The person who raises these and other special topics boosts a working group’s productivity by greasing the skids for frank and open discussion, as well as by eliminating the friction, errors, missed opportunities, and awkwardness that can result when coworkers do not operate in tight enough synch.
Break Up Unanimous Consent
It’s common when people work together for everyone to tend toward “getting along by going along.” But while conformity can lead to close coordination and cooperation, it can also lead to stagnated thinking or an agonizing failure to see and capitalize on latent possibilities.
Done in the right way and at the right time, dissenting from a pattern of excessive “groupthink” can lead to fruitful development of ideas, plans, and projects that may significantly boost productivity and success.
You don’t need to actually want the dissenting opinion to prevail. It’s enough simply to intend giving others a chance to examine the option(s) they favor, and explore the underlying reasons why.
The key here is to recognize the situation when the group is passing over potentially helpful possibilities, or heading down a road fraught with hidden landmines, and to purposely interrupt that process by offering suggestions intended to open other people’s hearts and minds to what might be helpful options.
Speak Truth to Power
Closely akin to the previous item, this group-oriented productivity-boosting suggestion involves telling people what they don’t want to hear, and that no one else (or relatively few others) will voice.
This kind of tactic is often fraught with emotional difficulty, threats to job security, or challenges to another person’s evaluation or judgment of a situation. Still, the notion of speaking an unpopular “truth” is well-recognized as a way to call attention to problems and trigger efforts to remedy them.
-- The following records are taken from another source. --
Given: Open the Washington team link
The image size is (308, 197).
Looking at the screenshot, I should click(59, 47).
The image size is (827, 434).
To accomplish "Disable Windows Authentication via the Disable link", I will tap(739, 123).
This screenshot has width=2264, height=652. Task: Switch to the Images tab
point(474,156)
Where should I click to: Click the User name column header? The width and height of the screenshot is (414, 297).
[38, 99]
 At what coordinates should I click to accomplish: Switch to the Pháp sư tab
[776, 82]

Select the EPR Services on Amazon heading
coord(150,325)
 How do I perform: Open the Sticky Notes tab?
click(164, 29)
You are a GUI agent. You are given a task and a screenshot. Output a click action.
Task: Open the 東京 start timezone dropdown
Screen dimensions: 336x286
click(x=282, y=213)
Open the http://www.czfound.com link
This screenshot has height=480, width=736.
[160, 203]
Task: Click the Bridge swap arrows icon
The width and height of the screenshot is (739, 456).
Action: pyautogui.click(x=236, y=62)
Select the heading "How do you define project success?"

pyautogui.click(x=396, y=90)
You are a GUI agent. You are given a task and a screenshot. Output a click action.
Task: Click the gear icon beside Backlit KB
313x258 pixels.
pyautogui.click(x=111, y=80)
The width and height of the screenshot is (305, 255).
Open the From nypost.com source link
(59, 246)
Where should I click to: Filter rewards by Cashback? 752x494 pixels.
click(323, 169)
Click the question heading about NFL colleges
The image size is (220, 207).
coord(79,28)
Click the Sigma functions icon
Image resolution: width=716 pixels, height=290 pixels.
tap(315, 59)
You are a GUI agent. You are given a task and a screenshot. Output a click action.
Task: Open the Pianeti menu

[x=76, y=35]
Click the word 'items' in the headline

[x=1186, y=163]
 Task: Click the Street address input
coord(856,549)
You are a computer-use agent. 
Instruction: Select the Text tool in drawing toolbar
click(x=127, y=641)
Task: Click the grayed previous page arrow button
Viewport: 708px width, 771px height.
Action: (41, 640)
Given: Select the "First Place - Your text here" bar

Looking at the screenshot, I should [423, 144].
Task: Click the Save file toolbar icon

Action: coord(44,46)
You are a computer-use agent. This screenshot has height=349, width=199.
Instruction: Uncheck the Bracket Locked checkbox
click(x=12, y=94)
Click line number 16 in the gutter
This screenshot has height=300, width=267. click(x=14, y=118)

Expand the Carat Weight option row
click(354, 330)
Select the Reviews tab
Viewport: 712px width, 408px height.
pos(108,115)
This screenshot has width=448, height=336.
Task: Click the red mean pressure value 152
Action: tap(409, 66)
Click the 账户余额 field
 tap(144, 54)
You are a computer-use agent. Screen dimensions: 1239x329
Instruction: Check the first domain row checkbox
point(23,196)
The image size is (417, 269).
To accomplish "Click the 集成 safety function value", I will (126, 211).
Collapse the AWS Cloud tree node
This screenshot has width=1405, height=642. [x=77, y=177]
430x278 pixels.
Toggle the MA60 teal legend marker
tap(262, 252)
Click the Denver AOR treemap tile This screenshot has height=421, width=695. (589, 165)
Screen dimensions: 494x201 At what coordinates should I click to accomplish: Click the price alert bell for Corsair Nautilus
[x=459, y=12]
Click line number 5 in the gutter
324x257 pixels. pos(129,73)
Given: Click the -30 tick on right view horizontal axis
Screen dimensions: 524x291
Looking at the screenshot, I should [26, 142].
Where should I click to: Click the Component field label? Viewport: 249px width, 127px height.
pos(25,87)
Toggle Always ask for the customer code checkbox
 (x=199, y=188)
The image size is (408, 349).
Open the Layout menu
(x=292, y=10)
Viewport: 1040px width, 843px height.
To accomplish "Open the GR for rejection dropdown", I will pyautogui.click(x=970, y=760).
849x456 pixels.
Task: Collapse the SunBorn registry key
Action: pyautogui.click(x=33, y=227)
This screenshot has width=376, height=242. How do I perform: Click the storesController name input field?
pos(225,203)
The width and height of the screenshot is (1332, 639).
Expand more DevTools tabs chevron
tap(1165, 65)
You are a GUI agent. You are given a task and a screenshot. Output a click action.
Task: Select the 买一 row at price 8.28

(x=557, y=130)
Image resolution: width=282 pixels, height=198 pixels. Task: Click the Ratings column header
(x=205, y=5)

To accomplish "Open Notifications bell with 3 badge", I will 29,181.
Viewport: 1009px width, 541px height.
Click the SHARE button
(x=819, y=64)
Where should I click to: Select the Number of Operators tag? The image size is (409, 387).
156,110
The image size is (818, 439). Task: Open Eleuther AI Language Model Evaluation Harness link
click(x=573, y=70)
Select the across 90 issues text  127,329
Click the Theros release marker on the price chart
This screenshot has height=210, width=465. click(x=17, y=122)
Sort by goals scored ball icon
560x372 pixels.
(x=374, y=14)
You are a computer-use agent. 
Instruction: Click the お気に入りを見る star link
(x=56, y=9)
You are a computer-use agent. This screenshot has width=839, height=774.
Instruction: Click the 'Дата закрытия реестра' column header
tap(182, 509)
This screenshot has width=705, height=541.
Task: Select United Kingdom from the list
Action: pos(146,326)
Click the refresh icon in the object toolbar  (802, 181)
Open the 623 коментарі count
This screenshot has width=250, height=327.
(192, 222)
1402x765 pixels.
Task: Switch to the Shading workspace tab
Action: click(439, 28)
Although many people wielding power are OK living behind barriers to this kind of information, in the long run the person who speaks truth to power will often earn respect and appreciation, as well as a reputation for helping the group face facts that enable them to produce more favorable outcomes.
Many organizations give lip-service to honoring these techniques, but regularly slam on the brakes when someone actually tries to use one. Nevertheless, organizations, groups, and individuals who are receptive to these ideas tend to outperform those who are too hidebound, fearful, arrogant, or bureaucratically restrictive to let in a full measure of light.